En France, l’interruption volontaire de grossesse (IVG) est dépénalisée depuis le 17 janvier 1975, grâce à la loi Veil. Simone Veil, rescapée de la Shoah, est ministre de la Santé le 26 novembre 1974 lorsqu’elle présente devant l’Assemblée nationale le projet de loi sur la dépénalisation de l’interruption volontaire de grossesse (IVG). Le débat qui suivit fut particulièrement intense puisqu’il dura 25 heures au total. Simone Veil fut la cible d’associations de droite et d’extrême-droite anti-avortement qui manifestèrent devant le Palais Bourbon. Le projet de loi fut adopté par 284 voix « pour » et 189 « contre » le 20 décembre 1974 grâce au soutien de l’opposition de gauche.

Cette loi a autorisé l’interruption volontaire de grossesse jusqu’à 10 semaines de grossesse. Puis, l’avortement a été progressivement dépénalisé, son encadrement a été transféré du Code pénal vers le Code de la santé publique. C’est l’article L2212-1 qui fixe les conditions générales d’accès à l’IVG, qui peut aujourd’hui être pratiqué jusqu'à la 14ème semaine de grossesse, et qui encadre le “droit à la clause de conscience”. En 2024, la France a inscrit la liberté de recourir à l'IVG dans sa Constitution.

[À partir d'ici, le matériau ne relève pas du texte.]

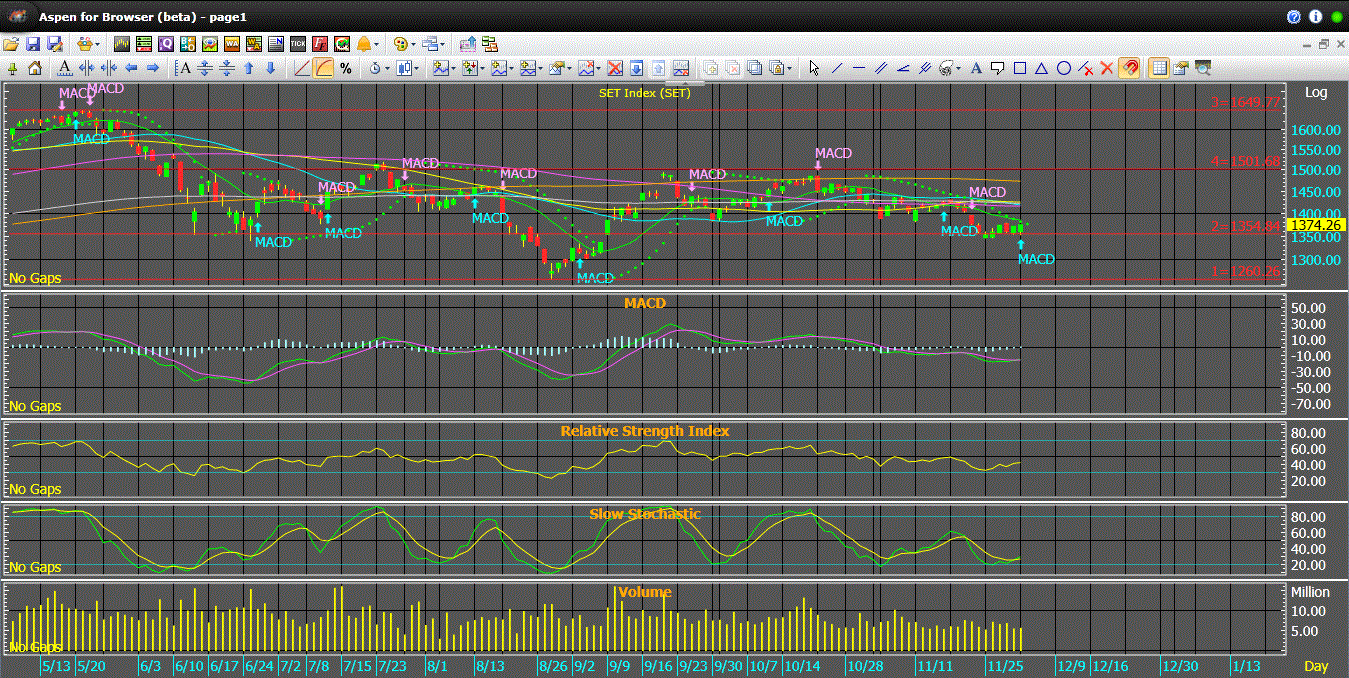Image resolution: width=1349 pixels, height=678 pixels.
Task: Click the TICK window icon
Action: [298, 44]
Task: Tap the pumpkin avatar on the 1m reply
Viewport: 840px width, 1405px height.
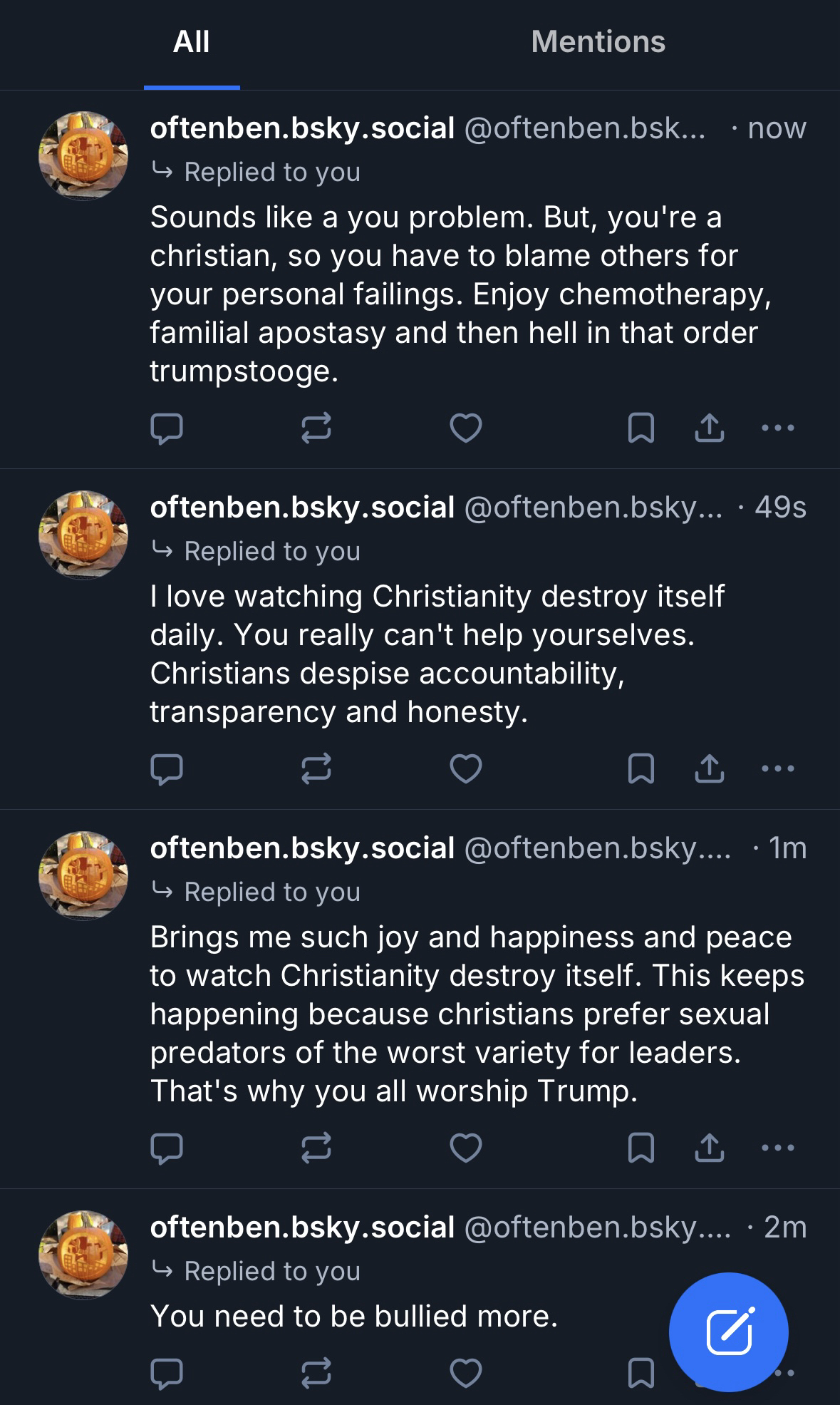Action: 83,875

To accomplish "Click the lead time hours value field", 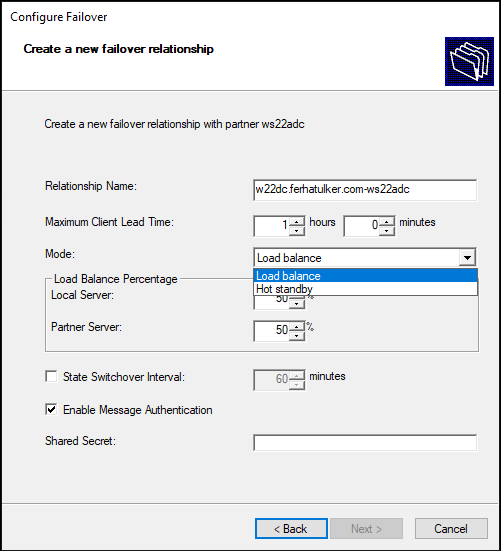I will 272,226.
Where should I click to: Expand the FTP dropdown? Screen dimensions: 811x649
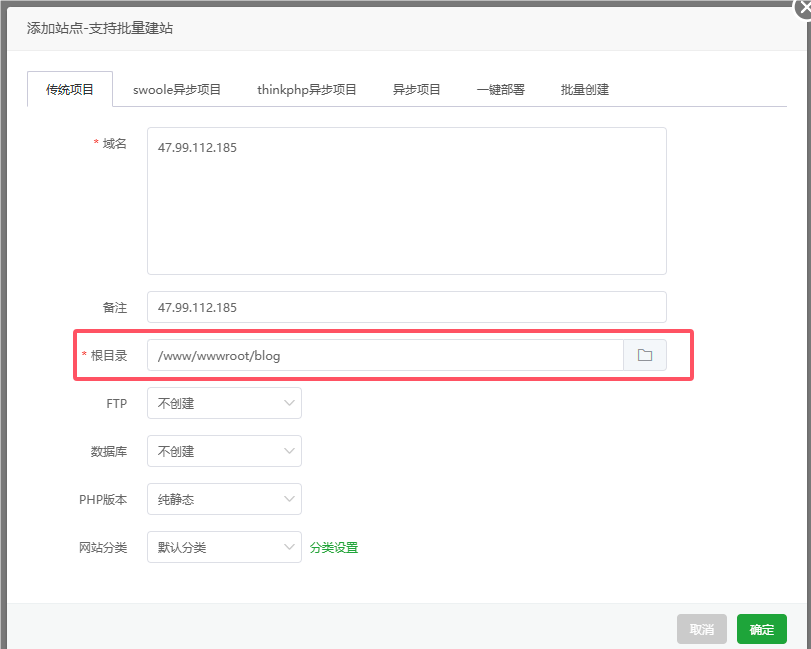coord(224,403)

Les Délais Légaux et les Conditions d'Accès

En France, l’avortement peut être pratiqué jusqu’à la fin de la 14e semaine de grossesse, soit 16 semaines après le 1er jour des dernières règles. Afin que les délais soient respectés, il est important, lorsque la décision de recourir à une IVG est prise, d’engager les démarches rapidement car elles peuvent prendre du temps.

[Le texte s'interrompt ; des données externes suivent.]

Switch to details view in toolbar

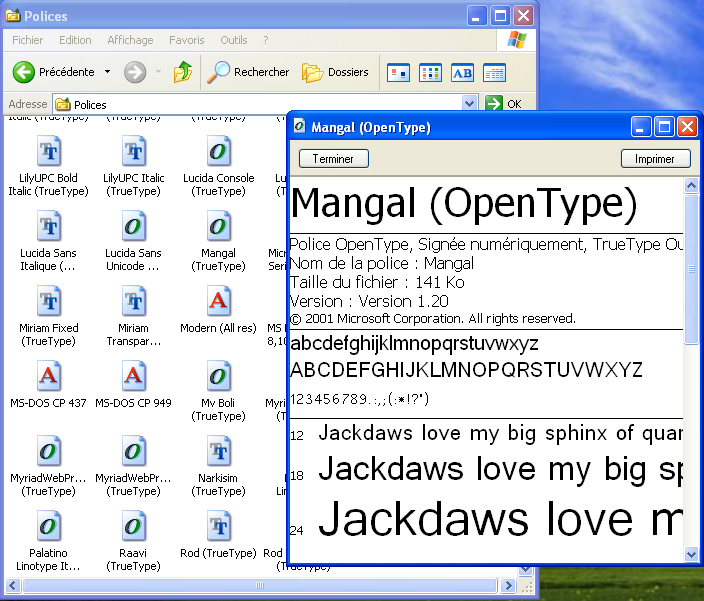tap(494, 72)
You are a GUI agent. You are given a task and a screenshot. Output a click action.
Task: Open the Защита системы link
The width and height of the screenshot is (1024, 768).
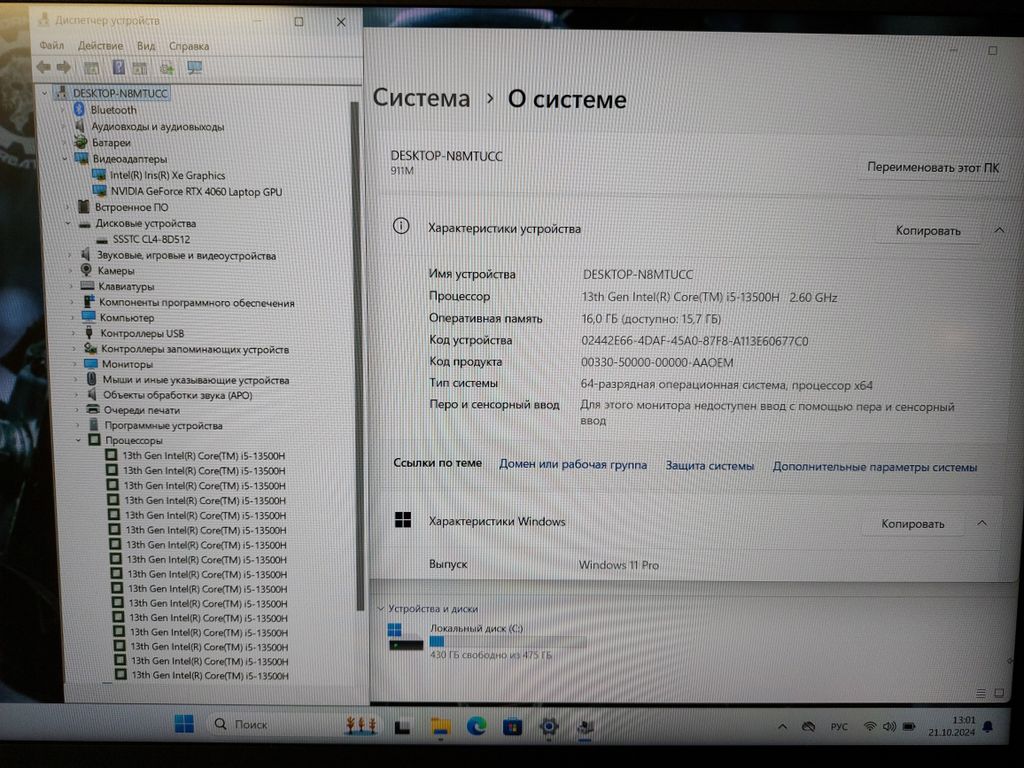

Seule la femme concernée peut en faire la demande. Qu’elle soit majeure ou mineure, toute femme enceinte ne souhaitant pas poursuivre une grossesse peut demander à un médecin ou à une sage-femme l’interruption de celle-ci. La décision revient à chacune, il s’agit d’un choix personnel, qui doit être fait sans pression et sans justification. C’est le droit à disposer de son corps. Libre à chacune d’en parler à son entourage, pour se faire accompagner.

Les mineures n’ont pas besoin d’une autorisation parentale pour avorter, mais elles doivent être accompagnées d’une personne majeure de leur choix. Les femmes mineures peuvent recourir à une interruption volontaire de grossesse, avec ou sans le consentement de leurs parents. Une jeune femme qui souhaite recourir à une IVG sans le consentement de ses parents doit se faire accompagner dans sa démarche par une personne majeure de son choix (membre de la famille, ami…).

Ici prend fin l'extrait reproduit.